周日晚上,符湛之、何世龙以及张春明凑了一桌三缺一的麻将,符湛之连环call让她补上那缺。
何世龙理着扑克牌,将不同花色分作四堆,故意把红桃递给符湛之,问他:“妹子呢?”
张春明不解,看向符湛之:“什么妹子?湛哥又有新欢了?”
“回学校了,明天周一有课。”符湛之漫不经心地说着,将红桃放回去换了方块。
张春明倒是喜欢红桃,拣了去增加桃花运。
何世龙有意无意地看了一眼许六月。
许六月老神在在,连个眼角也没给他,心说,她和符湛之啥事没有,他操心个屁。
分好牌,一副麻将也已经被麻将桌排好顶上来。四人各自翻一张牌,按照大小决定顺序,之后再决定好方位,四人依次坐定,按照逆时针分别是张春明、许六月、符湛之、何世龙。

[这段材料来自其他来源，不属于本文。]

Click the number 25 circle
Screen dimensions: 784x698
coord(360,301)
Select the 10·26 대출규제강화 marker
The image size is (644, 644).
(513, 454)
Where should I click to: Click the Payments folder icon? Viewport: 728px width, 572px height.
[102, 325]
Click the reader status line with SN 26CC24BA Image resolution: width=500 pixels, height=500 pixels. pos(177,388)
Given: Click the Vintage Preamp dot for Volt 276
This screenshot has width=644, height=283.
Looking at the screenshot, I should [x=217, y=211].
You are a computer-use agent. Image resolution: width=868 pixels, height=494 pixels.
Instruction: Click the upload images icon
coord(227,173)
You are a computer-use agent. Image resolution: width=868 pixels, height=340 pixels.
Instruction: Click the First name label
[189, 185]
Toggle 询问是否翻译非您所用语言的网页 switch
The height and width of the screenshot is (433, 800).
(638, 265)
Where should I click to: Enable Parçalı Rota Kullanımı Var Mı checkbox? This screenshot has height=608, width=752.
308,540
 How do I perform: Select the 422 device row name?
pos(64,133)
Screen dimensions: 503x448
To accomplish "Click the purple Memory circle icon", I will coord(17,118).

许六月架势摆得十足,边抽烟边抓牌理牌,看着挺能唬人。张春明对上次输给她心有余悸,这会儿看她那熟练劲估计麻将也是个行家。何世龙和符湛之都是能算的,几个人里就他最弱,心下不禁嘆口气,软着声儿跟许六月说:“六爷,你让着点儿啊,好歹给我留条内裤。”
符湛之是庄家,已经迅速理好牌打了张“南风”出来。他看一眼张春明,吐槽道:“出息,连个女人都怕。”
几个人出牌都快得很,一会儿下来已经打出不少。这边许六月随手打出去一张自觉无用的,却突然发现刚才好像可以吃张春明的牌,但打都打出去了,也不好意思收回来。这么一犹豫,符湛之那边已经和牌了。

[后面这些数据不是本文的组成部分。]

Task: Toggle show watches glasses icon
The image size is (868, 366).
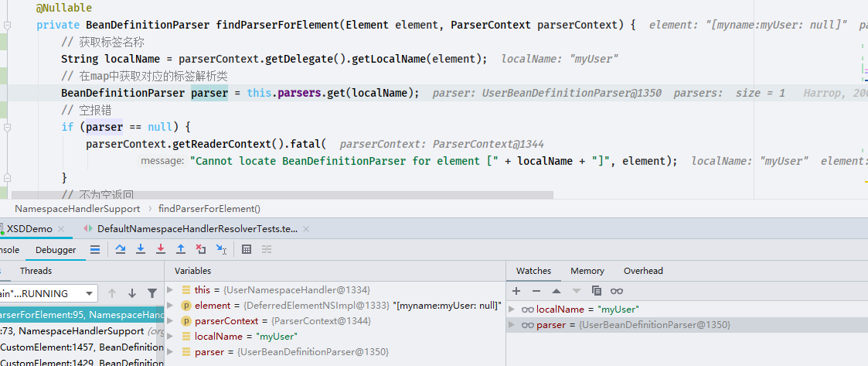Action: (x=617, y=291)
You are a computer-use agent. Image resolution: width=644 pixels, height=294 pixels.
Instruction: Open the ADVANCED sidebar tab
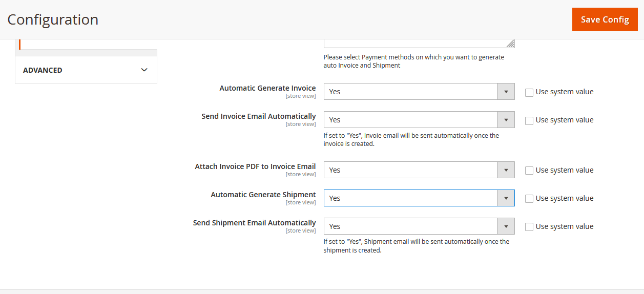point(43,70)
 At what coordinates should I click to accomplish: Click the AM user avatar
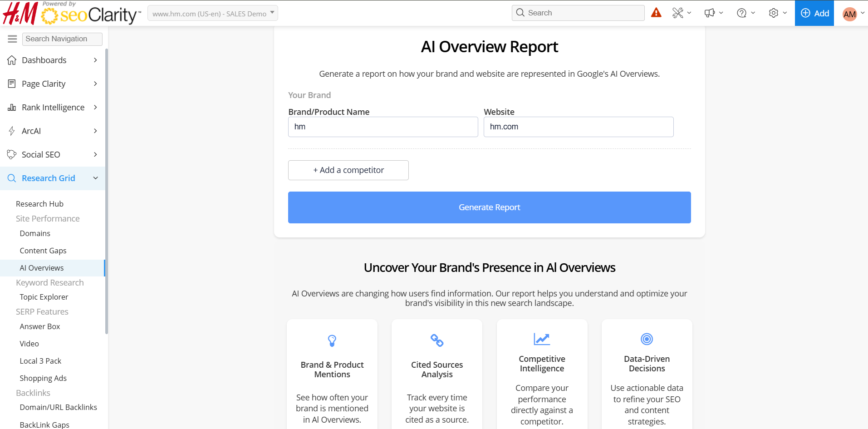[x=849, y=14]
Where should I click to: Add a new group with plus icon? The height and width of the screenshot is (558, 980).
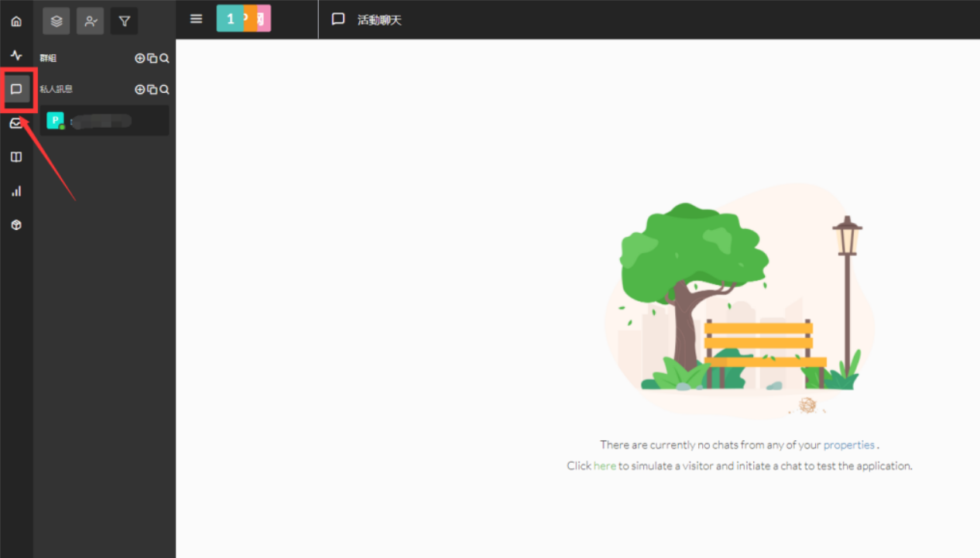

他们刷刷刷将麻将翻倒推进桌子里面,许六月还没反应过来自己点了炮,新一副牌又很快上来。
几次下来,符湛之算看出来了,指着许六月哈哈大笑:“看你架势摆的,原来是只纸老虎,亏小明还这么怕你,哈哈哈。”
“和!”许六月一把推了牌。
“真的假的?”符湛之凑近脑袋扒拉了一下许六月的牌,又哈哈哈笑得不能自已,“哎哟六爷您太可爱了,诈和了您造吗?六八九条,哈哈哈哈……”

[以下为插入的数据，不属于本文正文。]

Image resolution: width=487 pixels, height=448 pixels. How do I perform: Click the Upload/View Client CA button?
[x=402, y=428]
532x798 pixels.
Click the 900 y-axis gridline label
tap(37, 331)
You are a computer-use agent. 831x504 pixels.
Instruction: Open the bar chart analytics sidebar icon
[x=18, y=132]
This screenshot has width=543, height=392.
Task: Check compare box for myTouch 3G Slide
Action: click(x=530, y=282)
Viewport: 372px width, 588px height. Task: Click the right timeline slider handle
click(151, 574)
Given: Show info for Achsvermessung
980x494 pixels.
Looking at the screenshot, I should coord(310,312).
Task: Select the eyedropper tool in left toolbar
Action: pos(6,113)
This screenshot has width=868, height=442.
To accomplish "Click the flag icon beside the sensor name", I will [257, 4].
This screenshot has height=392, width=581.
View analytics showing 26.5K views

许六月定睛一看,还真是。她拨了一下头发,淡定地说:“看岔了。”
张春明看许六月的眼神愈发崇拜了,他六爷诈和也诈得坦荡荡。下一副牌,到他出牌的时候他凑过去问:“六爷,你要什么牌?”
“筒子。”
“八筒。”张春明把自己的牌拆了打给她。